By the time I’ve got my act together, caught my bus, and ridden the lift to the office floor, the workstations are full of diligent investigators quietly totalling numbers and checking boxes. My own little team has departed for their respective Department of Housing offices. Despite the PID report, the housing inquiry still needs to be finished. I have no doubt they will receive total – if somewhat wary – cooperation this morning. Nothing much is going to be expected of me for the next hour or so, so I reach into my bag for the file that has been languishing there since my unsuccessful attempt to log in to the forensics database. So much for pointing the finger at Eric for lax recordkeeping. If Bigfoot knew I’d been carting an inquiry file to and from the office in my handbag every day, I’d be getting a written warning, not just a telling-off in her office.

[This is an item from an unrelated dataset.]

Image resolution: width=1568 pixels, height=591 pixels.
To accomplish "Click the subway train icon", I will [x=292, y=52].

I open the file to the photocopied outpatient spreadsheet with its sliced-off column headings. I’ve tucked the torn page with the green numbers in next to it, and now I smooth the page flat, pick up a pen and start doing my thing. I work through the spreadsheet, comparing each serial number against Eric’s green-penned list and marking them off until I get a match. Aggarwal is the first, then Alexander, Calder, Chut. I move down the list, matching numbers to names, until I find the last one – Stewart. Helen Stewart, of the misfiled report, who cleaned her oven. Tenancy renewed. I read my new list: Aggarwal, Alexander, Calder, Chut, McKenna, Meleshe, Paine, Patel, Simpson, Stewart. Now I have ten real people instead of ten numbers. All I have to do is find out who they are and why their mysterious serial numbers were so important to my missing boss.

Noises from the foyer tell me that my team has returned. I slip the notes I’ve made into my handbag, login to the cloud in its mysterious location, and make a show of searching for the community health file. Miraculously, all the documents that I scanned in are there, right where I put them. I remember the level five analyst’s offer to find the original of the beheaded outpatient spreadsheet, scroll through the list of documents and surprise myself again. It’s there, helpfully titled Outpatient List. I open it, perhaps just a little too excited that the solution to the serial numbers is as simple as an orderly filing system.

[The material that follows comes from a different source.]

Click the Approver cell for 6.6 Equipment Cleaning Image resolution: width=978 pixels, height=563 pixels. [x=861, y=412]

It isn’t. The spreadsheet is the same one: same names, same dates, and on the electronic version, the column headings are clear and present and highlighted in bold. But the column I want is missing. I look back and forth between the photocopy and the screen. At some point, someone has deleted the column of six-number-three-letter numbers from the electronic spreadsheet. The hard copy version is all I have. Maybe I’ll need to ask Aaron for his medical records after all.